##### Provided information
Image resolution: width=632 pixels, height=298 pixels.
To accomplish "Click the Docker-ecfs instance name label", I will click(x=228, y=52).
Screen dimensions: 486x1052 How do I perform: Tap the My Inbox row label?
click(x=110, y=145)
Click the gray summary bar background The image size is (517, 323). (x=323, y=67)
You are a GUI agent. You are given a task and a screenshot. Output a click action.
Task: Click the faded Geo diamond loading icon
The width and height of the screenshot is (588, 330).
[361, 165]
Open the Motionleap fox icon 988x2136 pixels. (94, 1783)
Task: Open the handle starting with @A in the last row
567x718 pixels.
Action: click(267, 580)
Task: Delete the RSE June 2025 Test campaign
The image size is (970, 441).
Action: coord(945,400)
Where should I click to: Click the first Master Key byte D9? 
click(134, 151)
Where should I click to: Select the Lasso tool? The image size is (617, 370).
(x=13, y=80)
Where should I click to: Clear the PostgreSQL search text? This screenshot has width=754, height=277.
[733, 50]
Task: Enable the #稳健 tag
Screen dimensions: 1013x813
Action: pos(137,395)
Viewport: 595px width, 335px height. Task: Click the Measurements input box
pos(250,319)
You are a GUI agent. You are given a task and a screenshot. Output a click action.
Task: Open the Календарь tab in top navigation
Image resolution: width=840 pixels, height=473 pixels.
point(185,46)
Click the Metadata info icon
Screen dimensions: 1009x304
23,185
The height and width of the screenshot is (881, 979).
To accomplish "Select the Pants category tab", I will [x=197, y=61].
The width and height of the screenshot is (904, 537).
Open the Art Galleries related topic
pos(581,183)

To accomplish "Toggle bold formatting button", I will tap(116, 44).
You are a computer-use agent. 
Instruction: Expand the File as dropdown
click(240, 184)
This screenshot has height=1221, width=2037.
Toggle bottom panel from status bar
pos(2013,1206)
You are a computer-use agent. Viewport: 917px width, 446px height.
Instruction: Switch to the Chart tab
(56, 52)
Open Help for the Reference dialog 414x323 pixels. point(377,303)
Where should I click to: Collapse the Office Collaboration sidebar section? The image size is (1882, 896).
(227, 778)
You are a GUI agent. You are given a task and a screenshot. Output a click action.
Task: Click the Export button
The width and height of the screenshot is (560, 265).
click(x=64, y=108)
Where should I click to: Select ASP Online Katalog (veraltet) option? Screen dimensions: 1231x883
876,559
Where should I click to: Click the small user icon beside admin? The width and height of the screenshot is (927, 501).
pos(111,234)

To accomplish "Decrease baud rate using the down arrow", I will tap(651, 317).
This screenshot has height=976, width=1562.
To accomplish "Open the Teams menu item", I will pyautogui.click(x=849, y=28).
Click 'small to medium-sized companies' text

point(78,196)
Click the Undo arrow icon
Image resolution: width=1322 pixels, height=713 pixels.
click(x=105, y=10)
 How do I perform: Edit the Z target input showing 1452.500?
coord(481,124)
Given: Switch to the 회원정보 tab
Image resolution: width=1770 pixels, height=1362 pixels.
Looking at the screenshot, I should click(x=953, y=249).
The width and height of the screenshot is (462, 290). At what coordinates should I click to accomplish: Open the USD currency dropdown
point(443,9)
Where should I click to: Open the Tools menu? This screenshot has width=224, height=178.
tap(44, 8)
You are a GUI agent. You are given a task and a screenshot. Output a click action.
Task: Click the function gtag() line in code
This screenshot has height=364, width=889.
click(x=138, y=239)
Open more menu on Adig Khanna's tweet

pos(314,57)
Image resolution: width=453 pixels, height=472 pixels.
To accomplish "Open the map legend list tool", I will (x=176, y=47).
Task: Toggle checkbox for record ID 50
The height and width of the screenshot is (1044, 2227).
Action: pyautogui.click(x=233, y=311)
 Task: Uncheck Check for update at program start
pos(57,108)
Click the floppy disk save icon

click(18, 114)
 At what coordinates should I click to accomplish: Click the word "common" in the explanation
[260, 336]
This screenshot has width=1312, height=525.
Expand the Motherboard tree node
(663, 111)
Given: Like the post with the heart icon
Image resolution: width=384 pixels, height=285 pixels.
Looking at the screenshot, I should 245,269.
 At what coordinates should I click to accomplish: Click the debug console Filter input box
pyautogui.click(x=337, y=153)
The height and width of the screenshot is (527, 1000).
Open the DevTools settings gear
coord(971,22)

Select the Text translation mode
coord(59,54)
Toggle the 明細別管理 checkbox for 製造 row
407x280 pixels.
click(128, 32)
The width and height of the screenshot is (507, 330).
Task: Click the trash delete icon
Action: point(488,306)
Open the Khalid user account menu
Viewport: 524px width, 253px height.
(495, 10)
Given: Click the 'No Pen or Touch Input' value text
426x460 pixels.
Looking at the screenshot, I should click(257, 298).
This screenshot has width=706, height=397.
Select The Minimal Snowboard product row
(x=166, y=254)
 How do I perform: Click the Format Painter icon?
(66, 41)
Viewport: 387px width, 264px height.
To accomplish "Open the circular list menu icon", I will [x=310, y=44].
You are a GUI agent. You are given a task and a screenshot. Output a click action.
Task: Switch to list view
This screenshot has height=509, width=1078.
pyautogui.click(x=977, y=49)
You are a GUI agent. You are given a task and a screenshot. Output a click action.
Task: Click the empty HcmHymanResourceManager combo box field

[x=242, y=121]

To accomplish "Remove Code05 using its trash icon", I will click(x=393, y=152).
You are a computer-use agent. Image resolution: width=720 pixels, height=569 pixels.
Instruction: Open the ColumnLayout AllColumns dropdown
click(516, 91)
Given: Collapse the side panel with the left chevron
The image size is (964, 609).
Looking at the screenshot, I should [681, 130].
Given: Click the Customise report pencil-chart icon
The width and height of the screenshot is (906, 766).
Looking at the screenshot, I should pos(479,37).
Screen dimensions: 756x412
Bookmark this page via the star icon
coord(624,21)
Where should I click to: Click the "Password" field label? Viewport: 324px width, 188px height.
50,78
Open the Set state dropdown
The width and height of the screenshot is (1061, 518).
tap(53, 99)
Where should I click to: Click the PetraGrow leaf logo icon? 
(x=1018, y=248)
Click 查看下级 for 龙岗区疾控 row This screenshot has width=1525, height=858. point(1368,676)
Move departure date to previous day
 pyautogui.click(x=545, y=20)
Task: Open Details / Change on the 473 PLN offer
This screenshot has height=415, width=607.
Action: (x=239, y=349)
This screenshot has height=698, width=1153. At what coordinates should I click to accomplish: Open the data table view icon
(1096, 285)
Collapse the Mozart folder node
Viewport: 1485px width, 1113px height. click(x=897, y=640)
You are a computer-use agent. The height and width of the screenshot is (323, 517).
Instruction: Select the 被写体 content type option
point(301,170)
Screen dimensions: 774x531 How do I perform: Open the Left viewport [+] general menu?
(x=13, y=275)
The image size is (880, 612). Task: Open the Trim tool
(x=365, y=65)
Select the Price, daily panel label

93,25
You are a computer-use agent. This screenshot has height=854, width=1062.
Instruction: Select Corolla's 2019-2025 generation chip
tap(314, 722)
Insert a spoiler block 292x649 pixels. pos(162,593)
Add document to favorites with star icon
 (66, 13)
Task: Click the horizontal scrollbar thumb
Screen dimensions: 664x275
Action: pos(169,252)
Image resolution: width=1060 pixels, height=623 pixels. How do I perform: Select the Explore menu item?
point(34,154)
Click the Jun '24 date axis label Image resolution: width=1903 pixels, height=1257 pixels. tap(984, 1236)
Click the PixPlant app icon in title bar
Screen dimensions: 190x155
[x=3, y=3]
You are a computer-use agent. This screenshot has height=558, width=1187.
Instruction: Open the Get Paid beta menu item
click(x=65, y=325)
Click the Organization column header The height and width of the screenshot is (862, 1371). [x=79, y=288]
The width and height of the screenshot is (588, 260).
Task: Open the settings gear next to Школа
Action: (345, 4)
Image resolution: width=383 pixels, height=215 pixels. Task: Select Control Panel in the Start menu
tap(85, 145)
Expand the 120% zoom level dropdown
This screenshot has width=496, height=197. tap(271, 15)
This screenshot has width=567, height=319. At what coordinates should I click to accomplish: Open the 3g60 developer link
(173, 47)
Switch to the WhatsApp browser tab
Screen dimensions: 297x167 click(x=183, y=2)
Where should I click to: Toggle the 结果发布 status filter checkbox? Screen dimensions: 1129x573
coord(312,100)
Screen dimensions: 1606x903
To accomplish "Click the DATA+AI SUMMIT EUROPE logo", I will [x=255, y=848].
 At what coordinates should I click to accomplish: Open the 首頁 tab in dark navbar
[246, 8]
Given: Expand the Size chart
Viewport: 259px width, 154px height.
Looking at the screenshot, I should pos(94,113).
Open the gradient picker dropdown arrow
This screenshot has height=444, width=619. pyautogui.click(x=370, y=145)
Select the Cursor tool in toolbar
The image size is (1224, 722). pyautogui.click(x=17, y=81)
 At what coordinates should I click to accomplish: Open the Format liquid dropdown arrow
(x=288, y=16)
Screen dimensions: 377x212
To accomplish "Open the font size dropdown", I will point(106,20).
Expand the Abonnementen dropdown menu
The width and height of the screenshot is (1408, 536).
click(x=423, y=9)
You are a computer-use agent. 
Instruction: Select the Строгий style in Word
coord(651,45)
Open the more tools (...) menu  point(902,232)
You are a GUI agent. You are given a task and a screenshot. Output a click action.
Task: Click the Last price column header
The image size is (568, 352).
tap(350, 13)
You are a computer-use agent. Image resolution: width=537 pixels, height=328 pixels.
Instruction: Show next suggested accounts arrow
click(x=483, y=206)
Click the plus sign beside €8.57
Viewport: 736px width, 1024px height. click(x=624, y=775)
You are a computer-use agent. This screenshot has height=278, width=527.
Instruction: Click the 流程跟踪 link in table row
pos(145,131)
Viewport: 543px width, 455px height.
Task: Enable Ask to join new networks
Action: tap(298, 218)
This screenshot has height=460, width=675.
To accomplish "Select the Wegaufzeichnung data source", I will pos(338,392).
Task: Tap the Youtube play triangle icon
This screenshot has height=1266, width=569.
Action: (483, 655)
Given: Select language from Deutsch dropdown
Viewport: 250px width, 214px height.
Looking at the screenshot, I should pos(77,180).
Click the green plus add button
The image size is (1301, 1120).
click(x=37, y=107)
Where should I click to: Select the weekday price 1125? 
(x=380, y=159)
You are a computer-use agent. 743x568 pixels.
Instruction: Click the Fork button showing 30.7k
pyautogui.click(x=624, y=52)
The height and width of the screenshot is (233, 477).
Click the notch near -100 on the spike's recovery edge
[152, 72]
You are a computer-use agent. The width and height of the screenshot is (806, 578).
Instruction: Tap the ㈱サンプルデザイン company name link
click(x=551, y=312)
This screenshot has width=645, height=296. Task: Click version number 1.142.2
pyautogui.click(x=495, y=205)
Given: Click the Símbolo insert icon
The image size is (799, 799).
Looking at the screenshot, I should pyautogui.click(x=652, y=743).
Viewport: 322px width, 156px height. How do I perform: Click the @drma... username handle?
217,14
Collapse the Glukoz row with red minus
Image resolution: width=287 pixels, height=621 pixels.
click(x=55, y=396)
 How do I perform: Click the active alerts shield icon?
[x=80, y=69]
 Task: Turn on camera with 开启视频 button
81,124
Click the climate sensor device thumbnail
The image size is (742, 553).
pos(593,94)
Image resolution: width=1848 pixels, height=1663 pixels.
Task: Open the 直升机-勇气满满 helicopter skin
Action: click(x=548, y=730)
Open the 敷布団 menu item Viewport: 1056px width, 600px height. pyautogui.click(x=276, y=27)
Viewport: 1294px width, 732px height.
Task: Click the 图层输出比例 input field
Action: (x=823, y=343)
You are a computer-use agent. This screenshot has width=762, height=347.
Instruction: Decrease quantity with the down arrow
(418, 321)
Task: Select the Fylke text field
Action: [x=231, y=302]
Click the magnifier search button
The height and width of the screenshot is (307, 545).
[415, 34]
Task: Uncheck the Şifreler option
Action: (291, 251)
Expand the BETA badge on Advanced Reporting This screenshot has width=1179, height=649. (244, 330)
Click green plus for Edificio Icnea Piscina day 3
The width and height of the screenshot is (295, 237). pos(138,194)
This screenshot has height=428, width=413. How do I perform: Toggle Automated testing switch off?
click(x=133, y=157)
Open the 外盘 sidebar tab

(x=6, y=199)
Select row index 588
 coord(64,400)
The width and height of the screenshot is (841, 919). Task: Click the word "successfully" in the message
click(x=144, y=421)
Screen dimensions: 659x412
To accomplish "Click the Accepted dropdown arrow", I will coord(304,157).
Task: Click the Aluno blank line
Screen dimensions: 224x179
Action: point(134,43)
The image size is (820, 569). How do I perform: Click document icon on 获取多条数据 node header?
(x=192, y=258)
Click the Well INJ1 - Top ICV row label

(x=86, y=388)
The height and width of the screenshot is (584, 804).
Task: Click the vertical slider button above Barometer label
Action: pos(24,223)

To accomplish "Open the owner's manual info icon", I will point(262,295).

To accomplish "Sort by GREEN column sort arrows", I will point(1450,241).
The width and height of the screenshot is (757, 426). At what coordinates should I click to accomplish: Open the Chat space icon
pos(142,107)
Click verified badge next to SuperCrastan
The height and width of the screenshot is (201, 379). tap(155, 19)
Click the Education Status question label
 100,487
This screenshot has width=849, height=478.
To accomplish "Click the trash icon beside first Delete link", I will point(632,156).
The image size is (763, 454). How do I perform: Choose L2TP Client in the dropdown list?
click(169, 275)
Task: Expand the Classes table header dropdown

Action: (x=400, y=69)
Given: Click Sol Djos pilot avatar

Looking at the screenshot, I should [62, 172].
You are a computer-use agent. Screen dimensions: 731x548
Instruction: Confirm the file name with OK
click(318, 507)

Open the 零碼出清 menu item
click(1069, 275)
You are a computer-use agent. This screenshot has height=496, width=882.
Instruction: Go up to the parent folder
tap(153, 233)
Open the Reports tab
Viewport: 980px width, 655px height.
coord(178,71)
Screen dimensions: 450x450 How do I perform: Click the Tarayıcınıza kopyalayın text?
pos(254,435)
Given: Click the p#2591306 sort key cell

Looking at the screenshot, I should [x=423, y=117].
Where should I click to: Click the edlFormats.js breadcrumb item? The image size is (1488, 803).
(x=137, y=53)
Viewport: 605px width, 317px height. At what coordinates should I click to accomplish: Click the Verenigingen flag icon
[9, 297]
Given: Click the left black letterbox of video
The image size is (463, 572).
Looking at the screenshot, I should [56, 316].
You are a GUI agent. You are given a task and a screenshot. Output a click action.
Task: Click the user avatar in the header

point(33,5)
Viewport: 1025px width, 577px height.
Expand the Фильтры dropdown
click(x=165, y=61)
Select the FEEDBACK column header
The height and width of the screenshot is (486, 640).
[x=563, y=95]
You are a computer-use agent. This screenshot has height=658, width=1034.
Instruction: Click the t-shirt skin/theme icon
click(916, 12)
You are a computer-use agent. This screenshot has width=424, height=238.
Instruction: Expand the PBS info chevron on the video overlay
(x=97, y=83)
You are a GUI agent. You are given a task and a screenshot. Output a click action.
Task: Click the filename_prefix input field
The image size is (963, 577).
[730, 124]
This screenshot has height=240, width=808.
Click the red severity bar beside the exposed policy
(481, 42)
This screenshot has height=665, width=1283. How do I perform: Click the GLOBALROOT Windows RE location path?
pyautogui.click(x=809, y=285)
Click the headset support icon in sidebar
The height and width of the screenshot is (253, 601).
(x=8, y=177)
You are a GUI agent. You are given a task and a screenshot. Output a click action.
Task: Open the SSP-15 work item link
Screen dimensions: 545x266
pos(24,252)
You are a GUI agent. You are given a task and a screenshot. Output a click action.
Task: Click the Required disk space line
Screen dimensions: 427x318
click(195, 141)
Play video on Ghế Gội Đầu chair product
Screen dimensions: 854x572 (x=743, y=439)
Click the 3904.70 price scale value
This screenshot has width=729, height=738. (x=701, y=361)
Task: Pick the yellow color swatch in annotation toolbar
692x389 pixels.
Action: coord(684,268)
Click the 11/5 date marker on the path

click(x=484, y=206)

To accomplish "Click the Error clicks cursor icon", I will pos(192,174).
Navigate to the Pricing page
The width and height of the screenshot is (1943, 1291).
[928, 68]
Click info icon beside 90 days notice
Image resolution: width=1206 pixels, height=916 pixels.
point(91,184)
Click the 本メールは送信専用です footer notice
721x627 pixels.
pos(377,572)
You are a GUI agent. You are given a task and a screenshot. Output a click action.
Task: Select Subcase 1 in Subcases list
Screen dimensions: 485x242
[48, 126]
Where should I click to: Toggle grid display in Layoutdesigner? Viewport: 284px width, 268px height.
##########
Exercise ->
Copy the lines of the material above verbatim, from the line containing "This screenshot has width=645, height=296." through the line containing "should pyautogui.click(x=652, y=743).", inclusive.

Exercise response ->
This screenshot has width=645, height=296. Task: Click version number 1.142.2
pyautogui.click(x=495, y=205)
Given: Click the Símbolo insert icon
The image size is (799, 799).
Looking at the screenshot, I should pyautogui.click(x=652, y=743).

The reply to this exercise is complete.